Greenspan, Einstein, and peer review

Could the Maestro's pronouncements on deregulation have benefited from a more scientific approach?

Published October 31, 2008 10:30AM (EDT)

RealClimate's Eric Steig, an isotope chemist at the University of Washington, told an interesting story yesterday about an interaction between the Freudian psychoanalyst Wilhelm Reich and Albert Einstein. If you're curious about the revolutionarily bogus thermodynamic principles of Reich's "orgone accumulator," it's worth a read.

But I was intrigued by the sleight of hand that pulled Alan Greenspan into the discussion. Any blog post that can weave together climate change, Greenspan, Einstein and Wilhelm Reich is a blog post to savor (and imitate).
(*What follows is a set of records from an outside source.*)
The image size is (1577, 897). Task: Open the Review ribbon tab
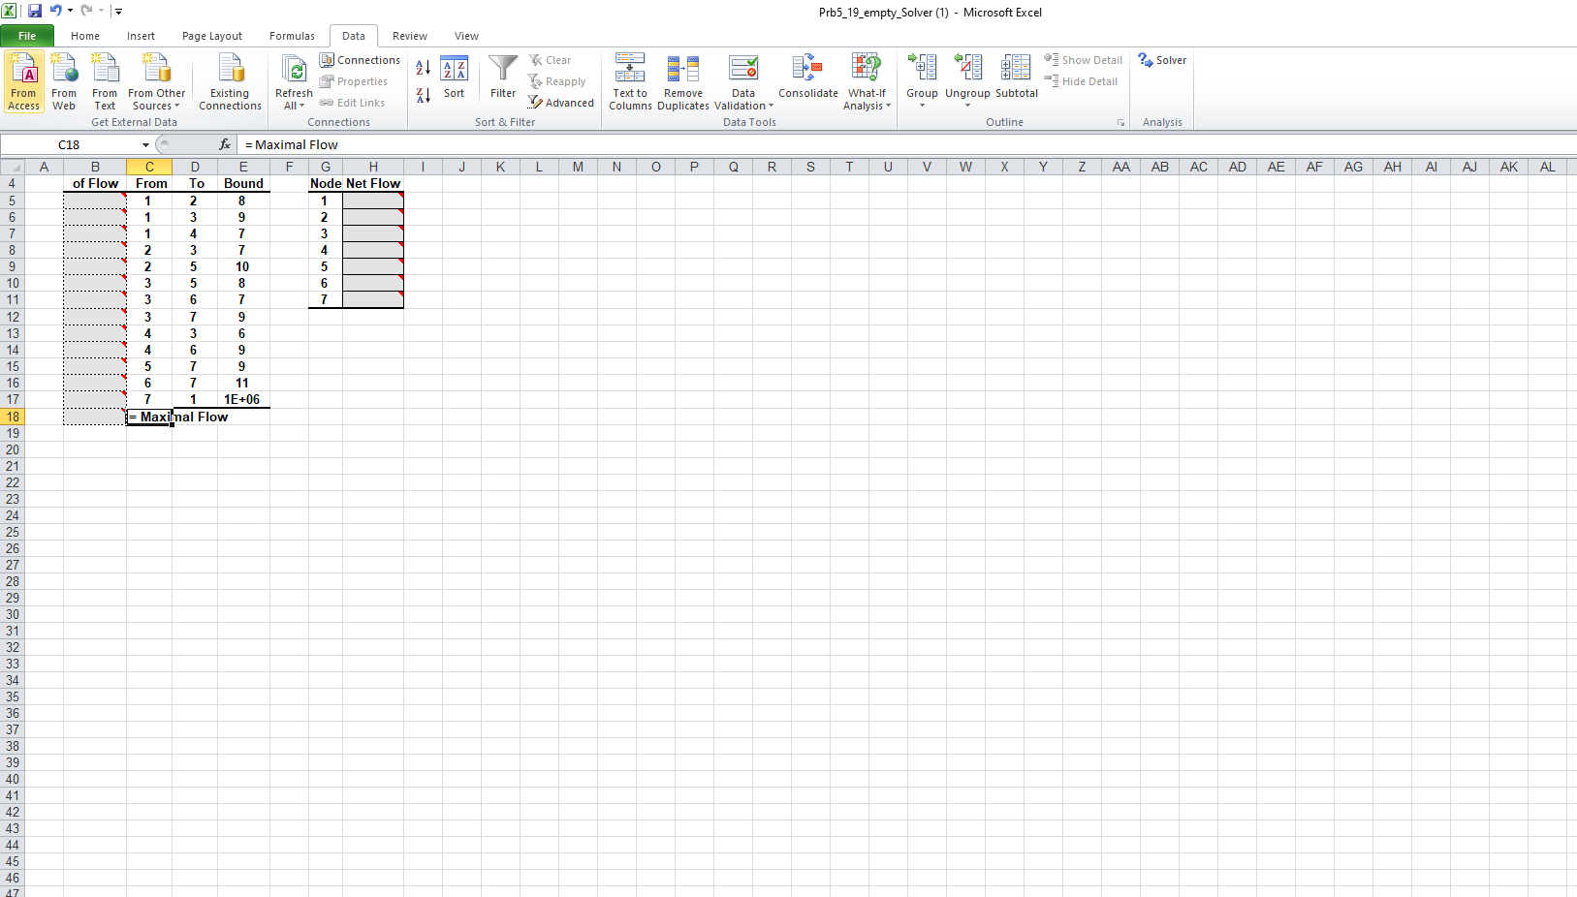409,36
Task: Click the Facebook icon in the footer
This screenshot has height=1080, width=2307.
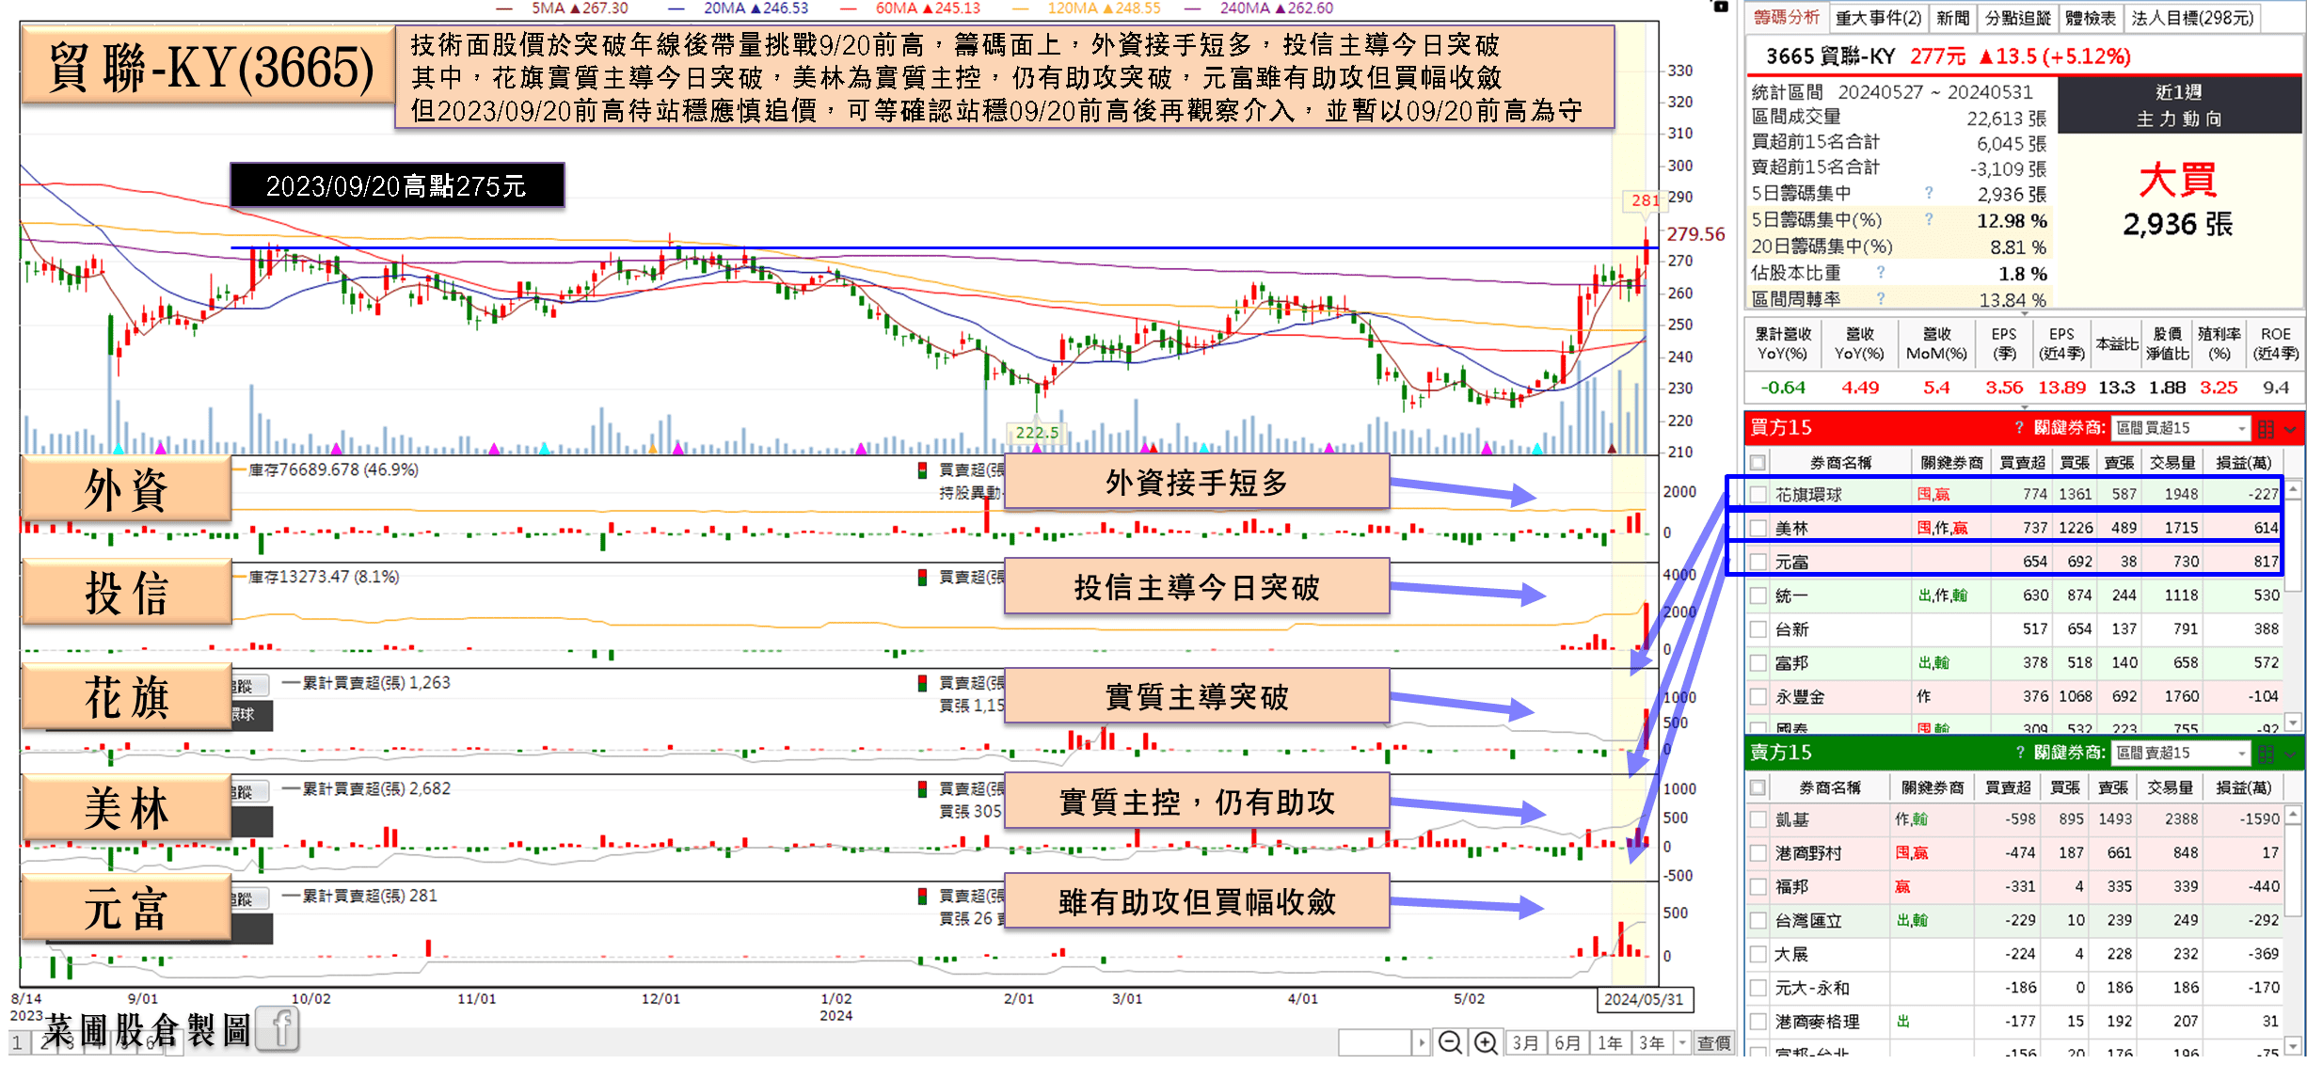Action: tap(278, 1028)
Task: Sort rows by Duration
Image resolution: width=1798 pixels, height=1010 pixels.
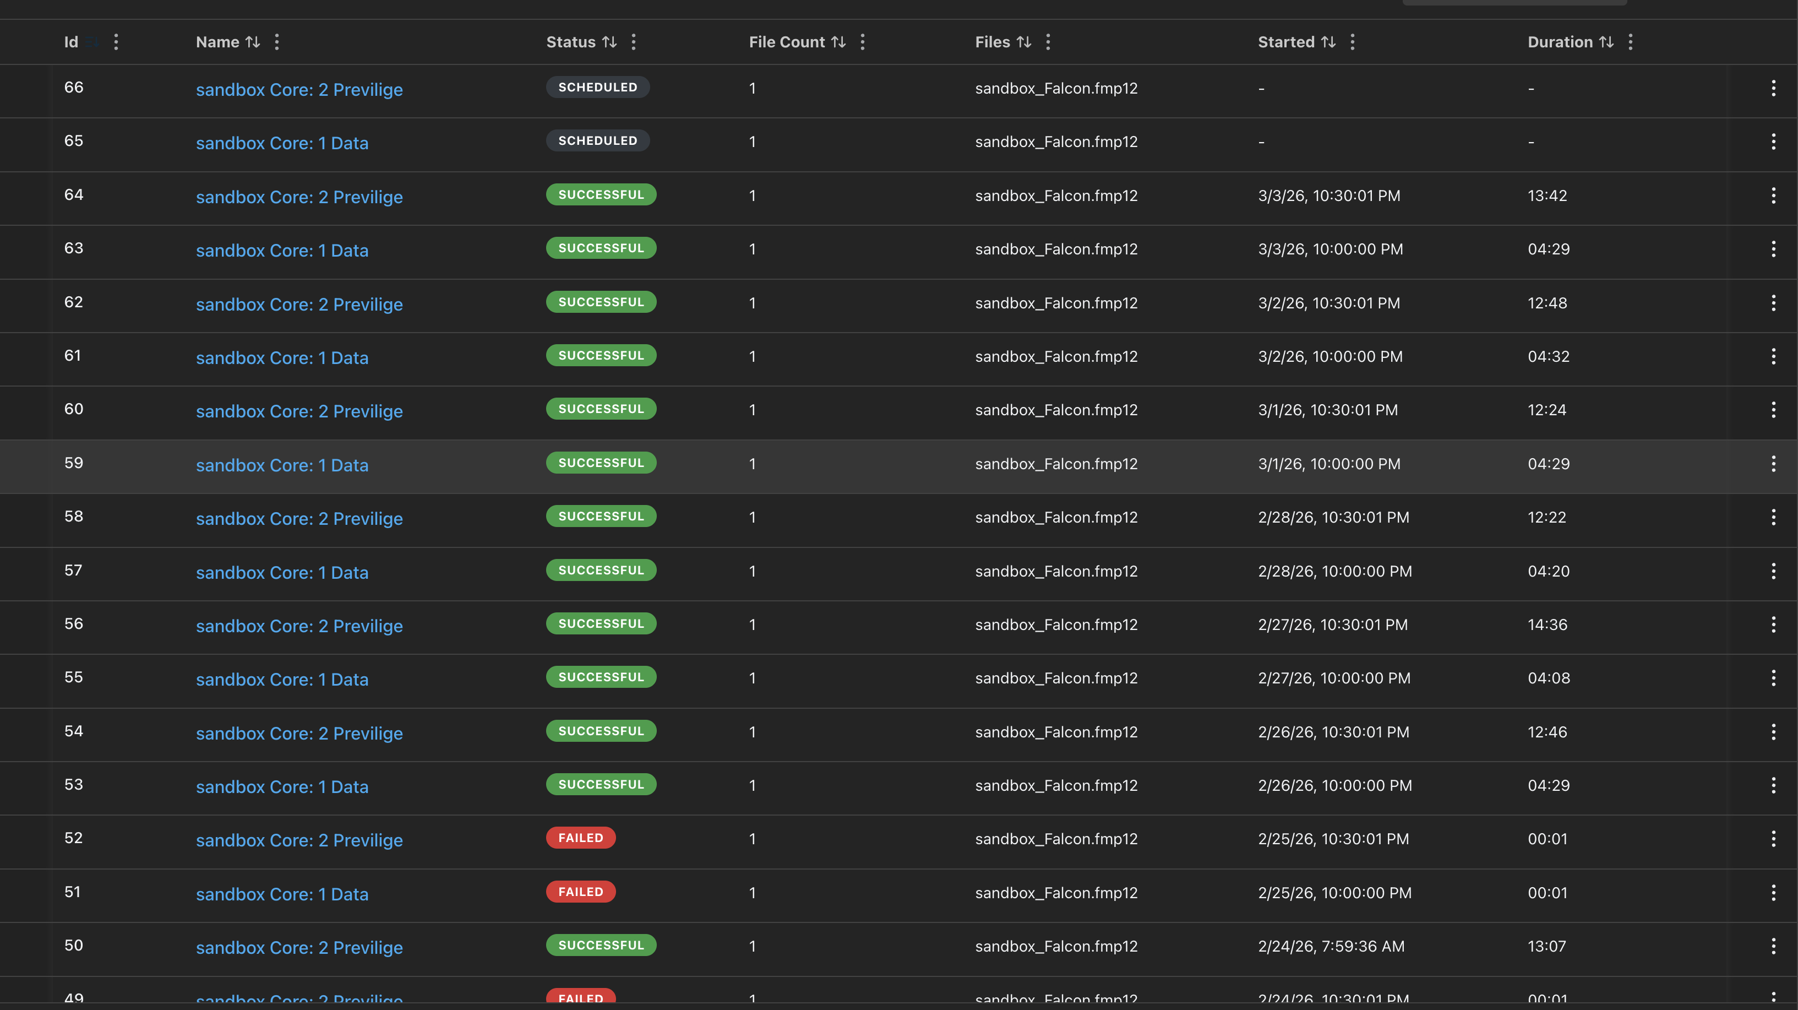Action: [1606, 42]
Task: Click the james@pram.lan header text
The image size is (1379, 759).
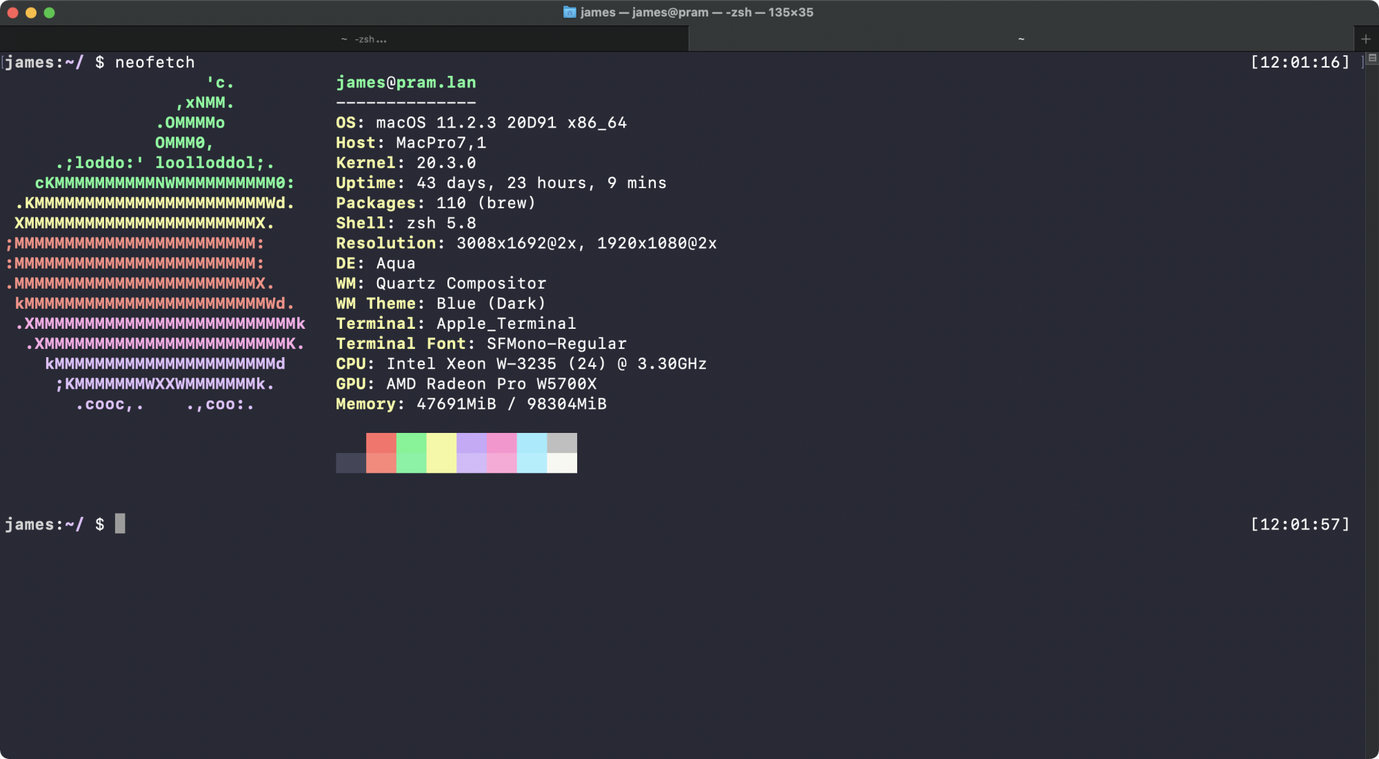Action: click(x=405, y=83)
As has been widely publicized, Greenspan recently admitted to Congress that he made a "mistake" in assuming that deregulated financial institutions would properly look after their own affairs.

As Bloomberg reported:

"Yes, I found a flaw," Greenspan said in response to grilling from the House Committee on Oversight and Government Reform. "That is precisely the reason I was shocked because I'd been going for 40 years or more with very considerable evidence that it was working exceptionally well."

Steig notes that he frequently receives missives from readers asserting that they have found some "fundamental flaw" in the theory that greenhouse gas emissions are responsible for climate change. Sometimes he engages, sometimes he doesn't. But the difference between how Steig practices science and how some of his readers go about their business is that his work is subject to rigorous peer review. And that goes for Einstein too. Reich, not so much.

"But wait a minute," you might say. "You guys at RealClimate are no Albert Einstein." True enough. But like Einstein, we're constantly subject to criticism from our fellow scientists. That's what the process of peer review is all about. It's not a perfect process, but it does provide an efficient means to separate ideas that have traction from ideas that are going nowhere. Greenspan's pronouncements about the economy, on the other hand, were not subject to any such process. There might be a lesson in that.

Is there a lesson there? I'm not so sure. Greenspan's declarations on the state of the economy to Congress may not have been subjected to formal peer review, but his ideas about deregulation were at the heart of thousands of economic papers that have received endless academic critiquing. And Ben Bernanke? He's got it much worse.

Every move Bernanke makes is subject to immediate criticism, online, by scores of top-notch economists who incorporate it into their ongoing blogospheric dialogue about how to understand and manage the economy. This is not peer review as formally understood in an academic sense, but I think you can make the case that it is rapidly evolving into a potent public force.

Take the case of the bailout. From my amateur perspective, it was fascinating to watch economists of all political persuasions, left, right, center and libertarian, argue about the best way to address the financial crisis. Over time, and through much argument, a rough consensus emerged that recapitalizing the banks was ultimately the most likely approach to work. And sure enough, that's what ended up happening. Now, there is no clear paper trail linking the econoblogosphere to Hank Paulson's change of heart, but it would be foolish to argue that his or Ben Bernanke's economic pronouncements did not receive withering peer review.

Perhaps what Alan Greenspan needed, back in the day, was a livelier Internet.